E continuate a commentare, se vi va.
Eventuali proposte per la questione lavavetri?
Avete letto la proposta di Sergio Sozi? Che ve ne pare?
Racconto molto bello, complimenti all’autore. Ottimo il dosaggio tra comico e grottesco. Intelligente e originale il modo di affrontare il problema lavavetri.
L’approccio comico-grottesco mi fa venire in mente certi racconti di Woody Allen che adoro.
Tra breve Bompiani pubblicherà una nuova raccolta del grande Woody. Non vedo l’ora.
Gentile Massimo Maugeri, congratulazioni per questo “Aclas” che ho trovato bello, incisivo e originale. Sono un’insegnante di lettere in un liceo e volevo chiederle l’autorizzazione a stampare il suo racconto e a proporlo ai miei studenti. Data l’attualità e la particolarità dell’argomento trattato credo si presti molto bene a fini didattici.

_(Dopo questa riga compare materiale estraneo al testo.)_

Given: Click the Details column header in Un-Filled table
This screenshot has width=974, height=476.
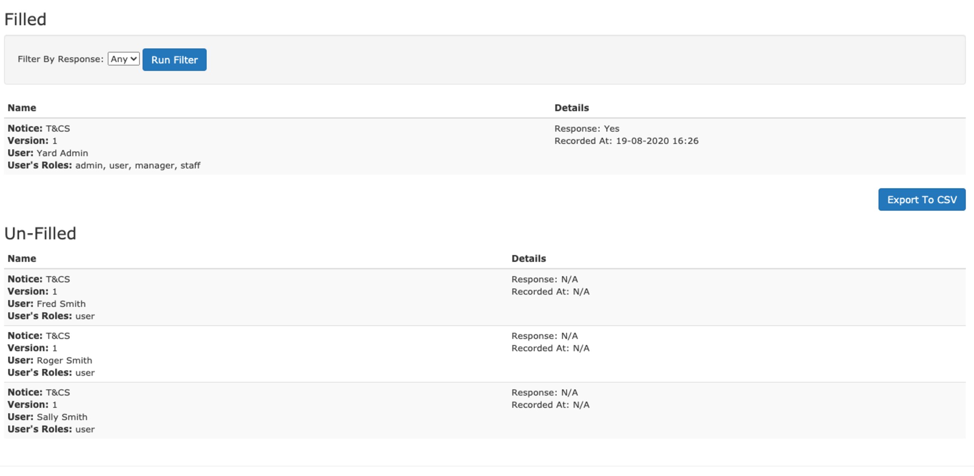Looking at the screenshot, I should (x=529, y=259).
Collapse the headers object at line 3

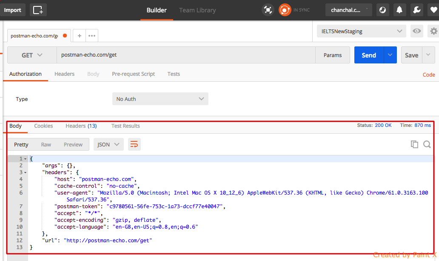[x=25, y=172]
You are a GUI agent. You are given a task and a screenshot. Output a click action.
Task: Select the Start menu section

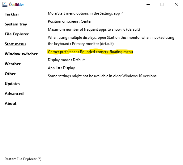15,44
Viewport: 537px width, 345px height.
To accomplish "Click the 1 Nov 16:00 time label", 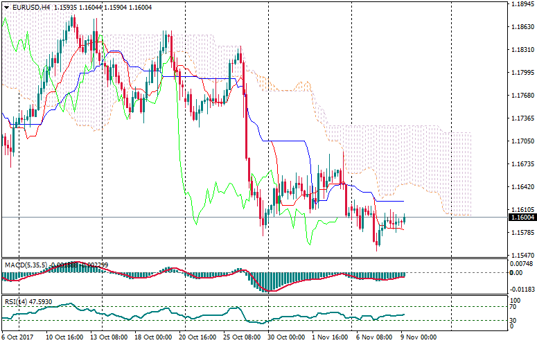I will [x=330, y=337].
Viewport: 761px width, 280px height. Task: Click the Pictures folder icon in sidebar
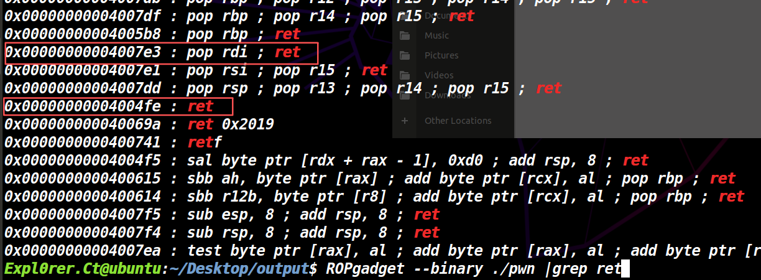(x=405, y=55)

La ringrazio molto in anticipo.
Martina Bruno
Non male il racconto, offre una chiave di lettura che spero sia utile a chi vuole ignorare che per mantenere il nostro tenore di vita, se vogliamo continuare a consumare, dobbiamo tenerci l’immigrazione, anche se dobbiamo imparare a governarla. Ma io nel mio blog provo a dare un’altra interpretazione per offrire altri punti di vista spero utili alla discussione. Questo l’inizio del mio post:
Quando con la nostra auto fermi al semaforo, un extracomunitario o un povero, un individuo lontano dalle nostre abitudini, inutile perchè non produce e non consuma (Zygmunt Bauman, Homo consumens), si avvicina al finestrino e ci rivolge la parola, siamo nel bel mezzo di una interessante interazione sociale caratterizzata da una prossimità imposta: siamo nella nostra auto, il nostro spazio privato, in mezzo ad uno spazio pubblico e siamo impossibilitati ad attuare la disattenzione civile. Se non vogliamo farci pulire il vetro dell’auto siamo costretti a comportamenti esagerati che ci fanno entrare in contraddizione, la dove non rifiutiamo ideologicamente a priori qualsiasi contatto. Enfatiziamo gesti e parole, avanziamo con l’auto, tiriamo su il finestrino, ci riconosciamo nelle lamentele degli altri e identifichiamo il lavavetri in una categoria con caratteristiche precise: immigrato, maleducato, pericoloso, parassita della società. > continua …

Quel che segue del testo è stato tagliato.